Il tema del ritorno sugli investimenti rimane centrale. Hardy ha chiarito che i progetti di AI non sempre producono un immediato risparmio o un aumento di ricavi. Tuttavia, l’impatto sulla struttura IT e sulla gestione dei dati rappresenta un valore meno evidente ma altrettanto rilevante. «Il ritorno non è necessariamente un risparmio immediato di milioni di dollari, ma può essere la consapevolezza di conoscere davvero i propri dati o di avere sistemi meglio preparati».

Questo tipo di beneficio può sembrare intangibile nel breve periodo, ma diventa un fattore di competitività nel lungo termine. Avere sistemi più snelli, dati affidabili e processi più lineari significa essere pronti a sfruttare nuove opportunità di AI senza dover ripartire da zero. È un ROI che non appare nei report trimestrali, ma che riduce i rischi futuri e apre possibilità di innovazione.

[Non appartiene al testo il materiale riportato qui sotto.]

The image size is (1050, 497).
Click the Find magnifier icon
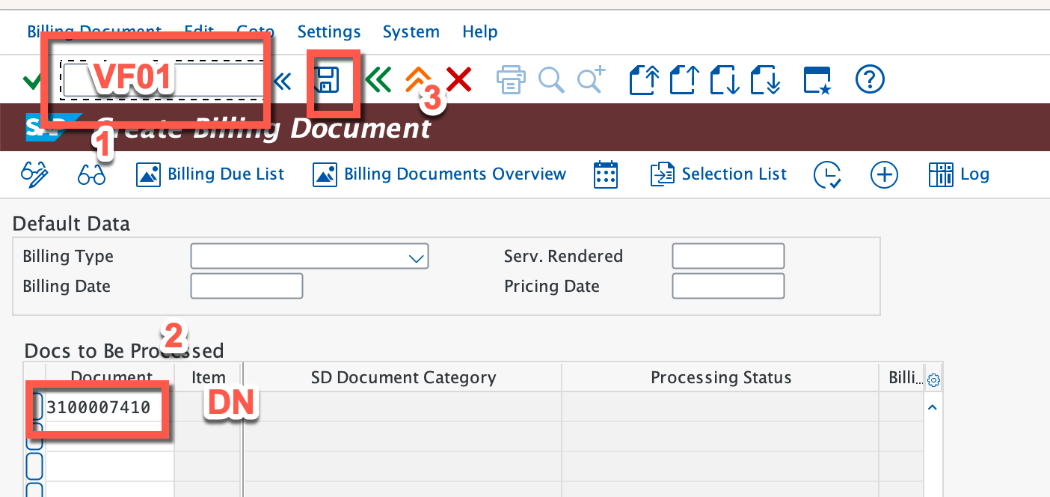click(x=551, y=79)
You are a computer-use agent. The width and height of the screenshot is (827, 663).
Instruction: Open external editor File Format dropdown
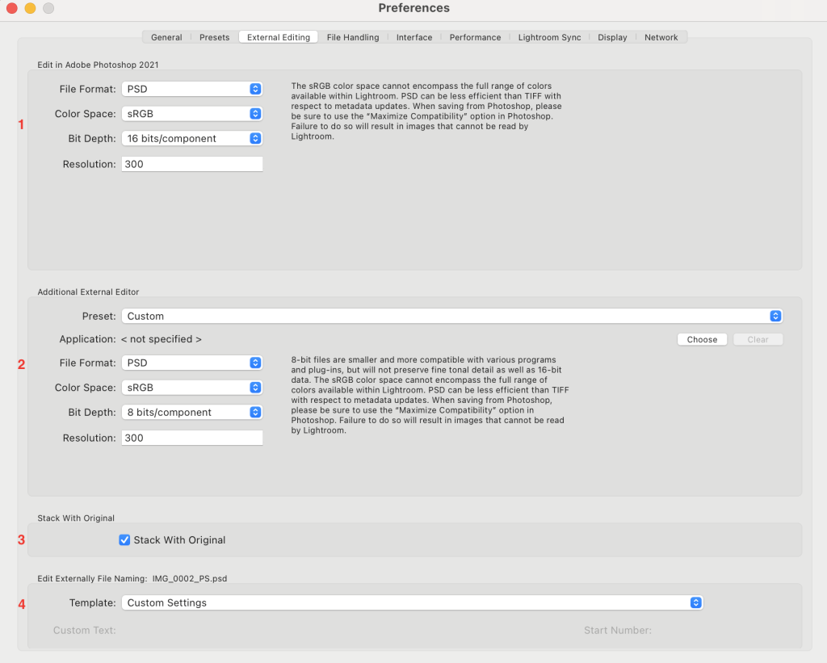point(192,363)
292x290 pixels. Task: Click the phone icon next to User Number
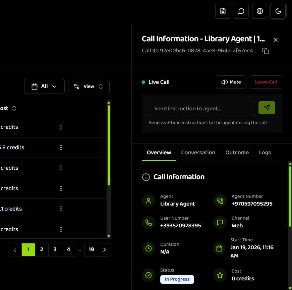(x=149, y=222)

Ottimizzare l’infrastruttura IT con l’AI: incentivare la modernizzazione

Dalle parole di Hardy emerge che i progetti di intelligenza artificiale sono spesso il grilletto che fa scattare un aggiornamento complessivo dell’IT. Anche quando non raggiungono gli obiettivi iniziali, hanno l’effetto di illuminare zone d’ombra, forzare la risoluzione di criticità strutturali e stimolare la crescita di nuove competenze.

L’AI, dunque, non è solo uno strumento di automazione o analisi predittiva, ma un acceleratore di cambiamento che porta le aziende a ottimizzare l’infrastruttura IT con l’AI, rafforzando la capacità di operare in un contesto sempre più guidato dai dati.